Adrienne and Paul Skindzier stood in their driveway Thursday, looking up, and counted.
"Twelve," said Paul Skindzier, when he was done.
The couple was counting the amount of vultures perched on their apartment building roof.
"Not too many today," replied his wife, Adrienne.
For the third year, dozens of vultures have returned to Washington Street. The Skindziers report that on some days as many as 40 will sit on their roof.
When we were there, we saw 12 on the roof and about 20 more scattered across the next two streets, in trees and on top of houses.
"I don't know why they show up," said Adrienne. "I don't know where they come from and when they leave in March, I don't know where they go."
According to Andrew Griswold, director of EcoTravel for the Connecticut Audubon Society, it is normal for vultures to roost together in large groups.
"I have seen it before, it is not extremely unusual," said Griswold. "The neat part is that it is right by the side of a very busy road so a lot of people can enjoy the vultures."
Griswold believes that the birds are attracted to the area because of a Norway Spruce tree across the street. He guessed that the vultures roost in the tree at night and spend their days sitting on the buildings. Vultures live in Connecticut year-round.
Griswold identified both turkey vultures and black vultures in the pictures NBC Connecticut showed him. He said the birds are harmless and, in fact, help keep the streets clean. Vultures are known to eat roadkill.
The Skindziers said that the vultures show up every year in late December and are usually gone by March. They do leave quite a mess behind on the roof of the building.
"Let them go someplace else for a vacation," said Paul, laughing.

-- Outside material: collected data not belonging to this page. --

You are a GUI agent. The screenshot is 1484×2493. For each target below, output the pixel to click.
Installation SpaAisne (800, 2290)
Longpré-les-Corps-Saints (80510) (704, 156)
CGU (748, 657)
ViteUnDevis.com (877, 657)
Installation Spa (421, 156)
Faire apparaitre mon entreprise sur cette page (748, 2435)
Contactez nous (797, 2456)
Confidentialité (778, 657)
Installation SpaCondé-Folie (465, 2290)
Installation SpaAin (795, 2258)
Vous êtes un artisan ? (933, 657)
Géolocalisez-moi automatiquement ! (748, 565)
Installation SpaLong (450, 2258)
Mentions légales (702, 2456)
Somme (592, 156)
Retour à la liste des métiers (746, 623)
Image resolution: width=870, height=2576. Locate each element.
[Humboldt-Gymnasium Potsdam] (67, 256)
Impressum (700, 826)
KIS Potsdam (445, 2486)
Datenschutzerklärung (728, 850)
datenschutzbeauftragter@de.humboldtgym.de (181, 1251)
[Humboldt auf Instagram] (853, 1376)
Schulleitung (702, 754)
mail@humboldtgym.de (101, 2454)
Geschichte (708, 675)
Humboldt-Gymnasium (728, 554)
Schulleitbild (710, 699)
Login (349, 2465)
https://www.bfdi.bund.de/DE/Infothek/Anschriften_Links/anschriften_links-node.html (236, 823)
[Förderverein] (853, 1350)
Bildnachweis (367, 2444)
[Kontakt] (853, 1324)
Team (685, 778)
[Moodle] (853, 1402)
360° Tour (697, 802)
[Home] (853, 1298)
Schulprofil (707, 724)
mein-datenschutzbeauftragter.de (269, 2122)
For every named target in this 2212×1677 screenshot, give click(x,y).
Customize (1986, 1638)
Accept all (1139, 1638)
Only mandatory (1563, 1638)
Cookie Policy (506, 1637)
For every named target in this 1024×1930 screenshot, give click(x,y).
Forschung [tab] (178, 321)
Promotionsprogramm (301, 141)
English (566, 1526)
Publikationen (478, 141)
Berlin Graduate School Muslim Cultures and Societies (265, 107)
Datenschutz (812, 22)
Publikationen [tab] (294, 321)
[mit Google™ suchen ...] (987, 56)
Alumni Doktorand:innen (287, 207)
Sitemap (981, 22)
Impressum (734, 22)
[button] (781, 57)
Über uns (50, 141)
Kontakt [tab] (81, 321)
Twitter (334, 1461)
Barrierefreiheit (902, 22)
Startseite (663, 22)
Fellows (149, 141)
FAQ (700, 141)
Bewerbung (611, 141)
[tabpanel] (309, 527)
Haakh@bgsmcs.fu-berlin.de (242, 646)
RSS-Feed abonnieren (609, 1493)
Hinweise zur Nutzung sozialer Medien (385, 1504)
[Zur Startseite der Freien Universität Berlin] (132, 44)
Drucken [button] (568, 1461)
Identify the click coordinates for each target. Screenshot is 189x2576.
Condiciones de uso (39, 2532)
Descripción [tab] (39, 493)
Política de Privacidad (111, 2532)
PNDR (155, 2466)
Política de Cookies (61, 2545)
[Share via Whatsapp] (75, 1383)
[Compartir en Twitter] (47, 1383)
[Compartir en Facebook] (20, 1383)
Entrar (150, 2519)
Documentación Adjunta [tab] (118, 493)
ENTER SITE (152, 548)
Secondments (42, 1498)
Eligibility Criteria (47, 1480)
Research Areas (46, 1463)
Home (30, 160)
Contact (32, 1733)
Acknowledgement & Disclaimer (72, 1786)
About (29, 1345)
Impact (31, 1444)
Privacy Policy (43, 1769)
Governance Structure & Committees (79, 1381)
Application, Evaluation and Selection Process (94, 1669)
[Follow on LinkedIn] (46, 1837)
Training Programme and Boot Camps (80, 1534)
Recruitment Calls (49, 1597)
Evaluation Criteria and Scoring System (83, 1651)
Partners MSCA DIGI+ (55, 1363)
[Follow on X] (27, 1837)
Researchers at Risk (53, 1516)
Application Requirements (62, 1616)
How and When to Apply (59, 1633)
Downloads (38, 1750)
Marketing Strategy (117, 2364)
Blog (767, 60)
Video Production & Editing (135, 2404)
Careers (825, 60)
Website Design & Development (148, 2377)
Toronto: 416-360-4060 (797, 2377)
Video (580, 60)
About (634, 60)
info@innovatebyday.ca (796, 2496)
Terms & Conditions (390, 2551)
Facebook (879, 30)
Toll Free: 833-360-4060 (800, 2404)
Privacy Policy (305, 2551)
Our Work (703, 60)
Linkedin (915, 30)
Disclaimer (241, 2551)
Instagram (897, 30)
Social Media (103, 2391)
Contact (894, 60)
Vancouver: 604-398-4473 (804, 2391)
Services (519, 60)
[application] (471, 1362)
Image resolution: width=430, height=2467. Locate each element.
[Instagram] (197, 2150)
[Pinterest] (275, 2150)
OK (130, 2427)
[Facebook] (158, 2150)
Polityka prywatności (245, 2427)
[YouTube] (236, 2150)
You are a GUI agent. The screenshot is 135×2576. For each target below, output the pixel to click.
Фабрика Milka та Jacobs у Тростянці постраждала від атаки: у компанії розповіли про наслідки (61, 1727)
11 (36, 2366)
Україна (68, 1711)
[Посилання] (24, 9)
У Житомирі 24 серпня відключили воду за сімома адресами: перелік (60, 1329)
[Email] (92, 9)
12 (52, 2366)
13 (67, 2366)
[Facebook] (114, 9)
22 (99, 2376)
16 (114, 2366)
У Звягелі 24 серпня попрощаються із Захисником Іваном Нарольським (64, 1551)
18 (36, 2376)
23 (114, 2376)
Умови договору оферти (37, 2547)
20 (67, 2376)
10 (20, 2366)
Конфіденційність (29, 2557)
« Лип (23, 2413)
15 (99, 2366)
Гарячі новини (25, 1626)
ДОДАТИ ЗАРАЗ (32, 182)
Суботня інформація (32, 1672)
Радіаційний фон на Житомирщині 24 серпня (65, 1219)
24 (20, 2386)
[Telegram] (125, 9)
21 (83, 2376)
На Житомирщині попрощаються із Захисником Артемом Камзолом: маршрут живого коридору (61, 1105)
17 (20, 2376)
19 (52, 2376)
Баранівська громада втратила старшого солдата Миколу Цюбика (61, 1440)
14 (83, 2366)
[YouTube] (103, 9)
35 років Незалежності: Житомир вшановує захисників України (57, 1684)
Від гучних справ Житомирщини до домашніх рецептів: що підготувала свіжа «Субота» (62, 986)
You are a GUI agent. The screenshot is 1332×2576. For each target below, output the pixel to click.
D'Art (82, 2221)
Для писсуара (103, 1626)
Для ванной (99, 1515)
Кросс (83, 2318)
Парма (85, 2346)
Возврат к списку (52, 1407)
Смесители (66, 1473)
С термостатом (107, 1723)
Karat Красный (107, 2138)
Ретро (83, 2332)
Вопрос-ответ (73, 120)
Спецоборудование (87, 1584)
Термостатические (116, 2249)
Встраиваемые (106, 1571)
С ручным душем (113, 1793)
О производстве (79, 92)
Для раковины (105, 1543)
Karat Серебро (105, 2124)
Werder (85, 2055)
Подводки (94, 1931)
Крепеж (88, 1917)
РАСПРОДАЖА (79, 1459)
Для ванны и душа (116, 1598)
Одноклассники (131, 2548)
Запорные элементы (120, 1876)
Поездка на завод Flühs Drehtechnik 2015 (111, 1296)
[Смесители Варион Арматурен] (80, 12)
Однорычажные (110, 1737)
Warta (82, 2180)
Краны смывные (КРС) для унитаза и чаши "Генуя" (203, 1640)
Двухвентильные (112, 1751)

The Skindziers do not like having the vultures on their building. Their friends tell them the birds are bad luck. When the vultures arrived the last two years, Paul got sick each time.
"One of our friends said, 'Oh they are back again. Is your husband alright?'," said Adrienne. Paul is feeling fine this year.
“I think they should consider themselves very lucky that they have a roosting group of vultures on their house," countered Griswold. "I would take them on my house."
Griswold said that when the vultures leave, he believes they are going to nest. His advice is to enjoy looking at the birds while people can.
"Throw a block party," said Griswold.